**DÉFIS**:
**1.** Pour chaque affirmation, dites si elle concorde avec le texte sur Houleye Ba en répondant par oui ou non, et citez à l’identique les mots du texte qui tranchent : (a) Houleye Ba exerce le métier d’institutrice ; (b) la Mauritanie se situe au nord-est de l’Afrique ; (c) c’est un professeur de sport qui a fait découvrir l’athlétisme à Houleye Ba.
**2.** Traduisez en anglais, s’il vous plaît, cette phrase du texte sur Houleye Ba : « Après ma première course, je n’ai plus jamais lâché. »
**3.** Rédigez la suite du portrait de l’athlète mauritanienne Houleye Ba, en partant de sa dernière phrase.

**TEXTE À LIRE**:
---

Le rêve de participer aux Jeux Olympiques peut faire déplacer des montagnes ! La Mauritanienne Houleye Ba, 30 ans, institutrice et championne d’athlétisme, nous raconte son parcours aussi compliqué qu’inspirant ! PROPOS RECUEILLIS PAR RAPHAËL MARCANT. Extrait du Women Sports Africa N.7.
Pays du nord-ouest de l’Afrique, la Mauritanie est enclavée par des voisins à l’aura plus imposante sur le plan sportif tels que le Sénégal ou l’Algérie. Elle regorge néanmoins de nombreux athlètes qui n’attendent qu’une seule chose : pouvoir briller. Loin d’être prédestinée à une carrière de sportive de haut niveau, Houleye Ba a emprunté dès le collège la voie qui l’amènera jusqu’aux JO : « Je disais toujours que le sport était ma matière préférée jusqu’au jour où une fille m’a fait découvrir l’athlétisme. Elle m’a dit qu’il existait des com- pétitions, qu’il fallait aller plus vite que les autres et qu’à la fin on pouvait avoir des cadeaux (rires). Après ma première course, je n’ai plus jamais lâché. »

---

**DONNÉES**:
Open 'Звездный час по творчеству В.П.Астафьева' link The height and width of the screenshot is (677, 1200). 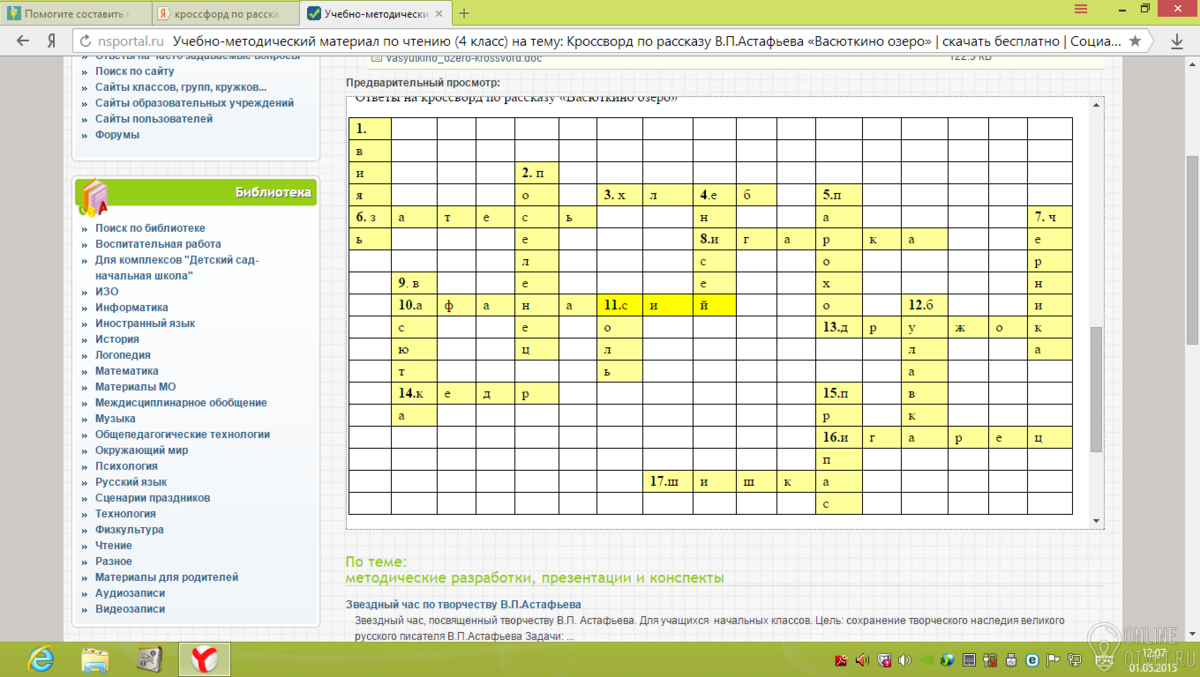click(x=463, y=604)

---

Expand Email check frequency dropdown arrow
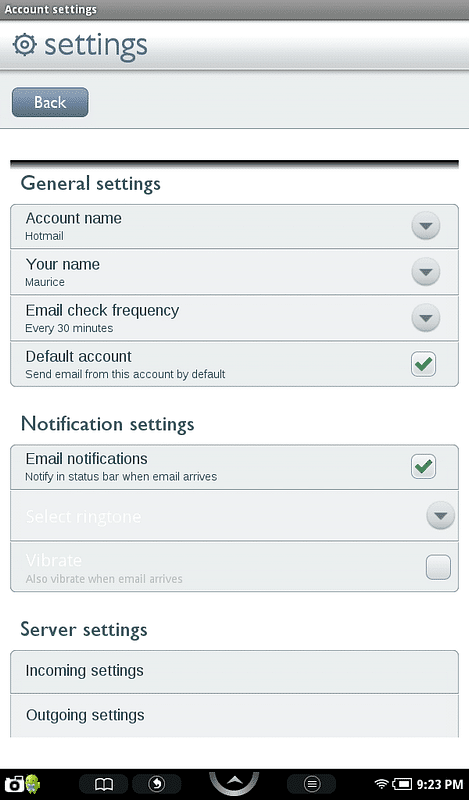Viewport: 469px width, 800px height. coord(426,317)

---

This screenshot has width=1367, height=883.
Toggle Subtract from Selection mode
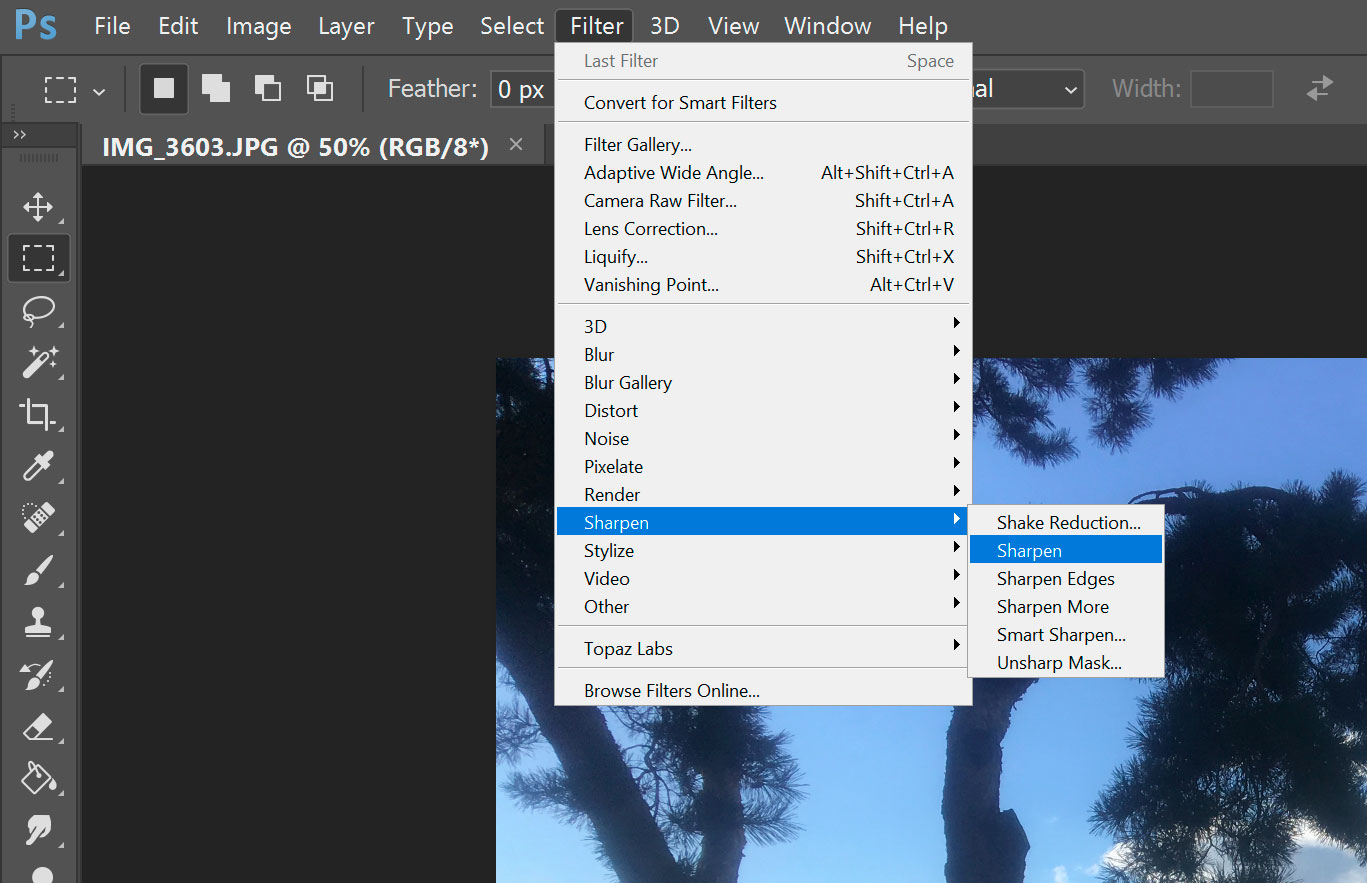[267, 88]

---

**RÉPONSES ATTENDUES**:
**1.**
(a) Oui : « institutrice et championne d’athlétisme »
(b) Non : « Pays du nord-ouest de l’Afrique »
(c) Non : « une fille m’a fait découvrir l’athlétisme »

**2.** After my first race, I never gave up again.

**3.**
Alors que le sport est difficile d’accès lorsque l’on est une femme, l’école a été une porte d’entrée vers un monde dont elle ne connaissait pas encore l’existence. Une passion dévorante pour laquelle ses parents, et surtout sa mère, n’ont pas été des plus réceptifs : « Mon père m’a toujours soutenue. Il est toujours le premier à me pousser dans les choses qui me tiennent à cœur. Tout le contraire de ma mère, avec qui ça a été la guerre. Ici, une femme doit rester à la maison, faire la cuisine et la vaisselle… La preuve, même quand elle a fini par accepter que je fasse du sport, elle me traitait de garçon manqué, disant que je préférais aller courir comme les hommes. »
« TOUT CE QUE JE REGRETTE, C’EST QU’ON M’EMPÊCHE DE RÉALISER MON RÊVE. »
De la crainte à l’accomplissement
Des critiques régulières issues de nombreux préjugés dont elle n’avait que faire. D’un caractère entêté, Houleye n’a jamais laissé personne influencer ses choix.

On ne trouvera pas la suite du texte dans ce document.